‘Time to Complete Brexit,’ Attorney General Says After ECHR Grounded UK Deportation Flight to Rwanda

‘Time to Complete Brexit,’ Attorney General Says After ECHR Grounded UK Deportation Flight to Rwanda
Undated file photo of UK Attorney General Suella Braverman. Aaron Chown/PA Media
Lily Zhou
Updated:

Attorney General Suella Braverman on Saturday said she has “significant reservations” about the UK’s relationship with the European Court of Human Rights (ECHR).

She said it’s “time to complete Brexit and let the British people decide who can and cannot stay in our country.”

Her comment came after the European court effectively grounded a British flight deporting illegal immigrants to Rwanda.

The UK government in April signed a deal to relocate some illegal immigrants, including asylum seekers who arrived in the UK illegally, to Rwanda, where they will be granted asylum or be given other opportunities to remain.

But its first deportation flight was grounded on Tuesday after the ECHR granted last-minute interim measures covering three people who were due to be on the flight.

The Daily Express on Saturday quoted Braverman as saying: “This is still a topic being discussed in government but I have significant reservations about our relationship with the European Court of Human Rights. In the EU referendum, the British people voted to take back control of our laws, they are rightly baffled why our immigration controls can still be blocked by European judges.”

“It’s time to complete Brexit and let the British people decide who can and cannot stay in our country,” she said.

Home Secretary Priti Patel has previously described the court’s decision as politically motivated, while Justice Secretary Dominic Raab said it was wrong for the injunction to be granted.
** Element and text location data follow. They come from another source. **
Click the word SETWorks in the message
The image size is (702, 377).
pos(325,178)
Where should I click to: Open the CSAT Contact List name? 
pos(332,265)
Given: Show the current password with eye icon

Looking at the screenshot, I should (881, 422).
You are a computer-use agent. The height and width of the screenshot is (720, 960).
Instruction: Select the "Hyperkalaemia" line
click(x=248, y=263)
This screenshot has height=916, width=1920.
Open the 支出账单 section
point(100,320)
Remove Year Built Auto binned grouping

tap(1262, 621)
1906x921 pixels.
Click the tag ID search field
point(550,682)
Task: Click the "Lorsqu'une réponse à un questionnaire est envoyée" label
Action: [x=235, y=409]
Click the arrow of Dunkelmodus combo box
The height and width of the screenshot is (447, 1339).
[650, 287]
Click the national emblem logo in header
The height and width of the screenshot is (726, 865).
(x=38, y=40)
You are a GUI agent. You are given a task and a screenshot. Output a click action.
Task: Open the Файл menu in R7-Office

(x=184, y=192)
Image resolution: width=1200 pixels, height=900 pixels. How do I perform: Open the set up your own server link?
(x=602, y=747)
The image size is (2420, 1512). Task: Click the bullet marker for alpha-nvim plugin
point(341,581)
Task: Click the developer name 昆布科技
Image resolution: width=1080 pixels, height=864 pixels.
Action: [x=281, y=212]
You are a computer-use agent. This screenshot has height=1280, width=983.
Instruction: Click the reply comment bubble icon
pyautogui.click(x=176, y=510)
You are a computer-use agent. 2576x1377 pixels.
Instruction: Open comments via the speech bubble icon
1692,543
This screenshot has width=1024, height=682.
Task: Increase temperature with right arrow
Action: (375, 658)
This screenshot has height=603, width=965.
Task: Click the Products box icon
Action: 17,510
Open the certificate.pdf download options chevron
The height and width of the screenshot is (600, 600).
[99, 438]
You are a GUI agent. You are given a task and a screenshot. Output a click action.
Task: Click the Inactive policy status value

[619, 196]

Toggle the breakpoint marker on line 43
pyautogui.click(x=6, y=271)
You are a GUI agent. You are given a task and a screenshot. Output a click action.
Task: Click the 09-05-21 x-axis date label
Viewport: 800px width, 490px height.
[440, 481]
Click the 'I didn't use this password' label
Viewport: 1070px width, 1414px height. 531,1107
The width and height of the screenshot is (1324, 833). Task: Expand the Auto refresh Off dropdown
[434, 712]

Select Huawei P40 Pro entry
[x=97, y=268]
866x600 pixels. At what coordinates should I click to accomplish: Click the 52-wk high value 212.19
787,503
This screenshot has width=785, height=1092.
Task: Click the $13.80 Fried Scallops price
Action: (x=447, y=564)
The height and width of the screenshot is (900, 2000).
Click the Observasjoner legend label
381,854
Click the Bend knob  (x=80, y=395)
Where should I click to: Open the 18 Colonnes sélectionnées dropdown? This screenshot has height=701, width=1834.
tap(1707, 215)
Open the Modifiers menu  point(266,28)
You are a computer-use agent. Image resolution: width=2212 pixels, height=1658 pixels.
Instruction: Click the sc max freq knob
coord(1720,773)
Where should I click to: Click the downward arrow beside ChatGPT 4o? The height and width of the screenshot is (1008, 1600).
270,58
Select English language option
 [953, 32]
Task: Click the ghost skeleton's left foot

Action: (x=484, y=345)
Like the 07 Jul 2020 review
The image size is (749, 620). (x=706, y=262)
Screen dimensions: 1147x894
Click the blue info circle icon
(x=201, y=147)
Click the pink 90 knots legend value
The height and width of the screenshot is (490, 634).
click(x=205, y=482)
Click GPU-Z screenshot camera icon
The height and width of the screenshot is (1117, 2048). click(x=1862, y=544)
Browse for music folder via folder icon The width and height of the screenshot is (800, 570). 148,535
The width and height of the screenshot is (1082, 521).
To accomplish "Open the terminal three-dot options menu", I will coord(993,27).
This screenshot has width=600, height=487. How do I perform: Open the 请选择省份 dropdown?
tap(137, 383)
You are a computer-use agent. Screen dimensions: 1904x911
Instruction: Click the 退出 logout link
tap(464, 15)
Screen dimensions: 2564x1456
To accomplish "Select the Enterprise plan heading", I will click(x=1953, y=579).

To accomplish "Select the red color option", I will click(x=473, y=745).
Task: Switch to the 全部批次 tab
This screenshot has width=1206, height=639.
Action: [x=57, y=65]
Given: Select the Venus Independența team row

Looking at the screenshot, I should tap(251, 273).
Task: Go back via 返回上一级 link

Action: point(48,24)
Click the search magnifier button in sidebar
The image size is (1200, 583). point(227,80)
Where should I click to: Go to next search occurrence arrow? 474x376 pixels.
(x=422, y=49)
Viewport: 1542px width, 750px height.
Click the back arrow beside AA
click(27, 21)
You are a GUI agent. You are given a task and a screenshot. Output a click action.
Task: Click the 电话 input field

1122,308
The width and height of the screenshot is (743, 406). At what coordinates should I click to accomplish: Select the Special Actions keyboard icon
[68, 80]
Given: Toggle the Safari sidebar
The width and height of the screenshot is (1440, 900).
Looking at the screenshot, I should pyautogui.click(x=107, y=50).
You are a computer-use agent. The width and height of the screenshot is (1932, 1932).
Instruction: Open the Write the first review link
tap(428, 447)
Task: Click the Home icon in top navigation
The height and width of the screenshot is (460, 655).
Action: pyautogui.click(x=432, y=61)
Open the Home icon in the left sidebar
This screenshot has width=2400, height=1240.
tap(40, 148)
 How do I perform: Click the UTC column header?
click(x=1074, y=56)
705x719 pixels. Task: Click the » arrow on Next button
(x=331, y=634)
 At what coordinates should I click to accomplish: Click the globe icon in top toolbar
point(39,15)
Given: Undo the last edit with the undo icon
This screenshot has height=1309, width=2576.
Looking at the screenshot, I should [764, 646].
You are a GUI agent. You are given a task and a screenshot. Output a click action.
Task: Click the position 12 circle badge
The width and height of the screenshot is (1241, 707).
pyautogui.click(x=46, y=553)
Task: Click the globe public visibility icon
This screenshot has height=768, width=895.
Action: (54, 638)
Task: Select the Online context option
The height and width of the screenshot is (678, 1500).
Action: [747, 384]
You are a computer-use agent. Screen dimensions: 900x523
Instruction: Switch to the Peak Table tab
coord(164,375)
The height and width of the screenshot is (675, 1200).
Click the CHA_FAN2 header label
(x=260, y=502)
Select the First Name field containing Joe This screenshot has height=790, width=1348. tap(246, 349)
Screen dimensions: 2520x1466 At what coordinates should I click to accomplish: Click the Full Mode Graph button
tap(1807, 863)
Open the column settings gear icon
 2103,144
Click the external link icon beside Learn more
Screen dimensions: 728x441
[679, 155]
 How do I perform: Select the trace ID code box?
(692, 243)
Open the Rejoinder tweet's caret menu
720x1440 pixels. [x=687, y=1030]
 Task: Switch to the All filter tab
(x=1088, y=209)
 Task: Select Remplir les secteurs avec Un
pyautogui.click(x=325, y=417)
The ECHR is part of the Council of Europe, with a remit to protect human rights, and has nothing to do with the European Union.

The Rwanda row has led to calls from some Tory MPs to pull out of the European Convention on Human Rights, the document interpreted by the court in Strasbourg.

Raab has said the UK would stay within the convention but new laws could ensure that interim measures from the Strasbourg court could effectively be ignored by the UK government.

The government plans to replace the Human Rights Act, which enshrines the convention in domestic law, with a new Bill of Rights.

Ongoing court battles have created uncertainty over when any further attempts to fly illegal immigrants to the African country will be made, although Patel has previously said the government “will not be deterred from doing the right thing, we will not be put off by the inevitable last-minute legal challenges.”

Chris Summers and PA Media contributed to this report.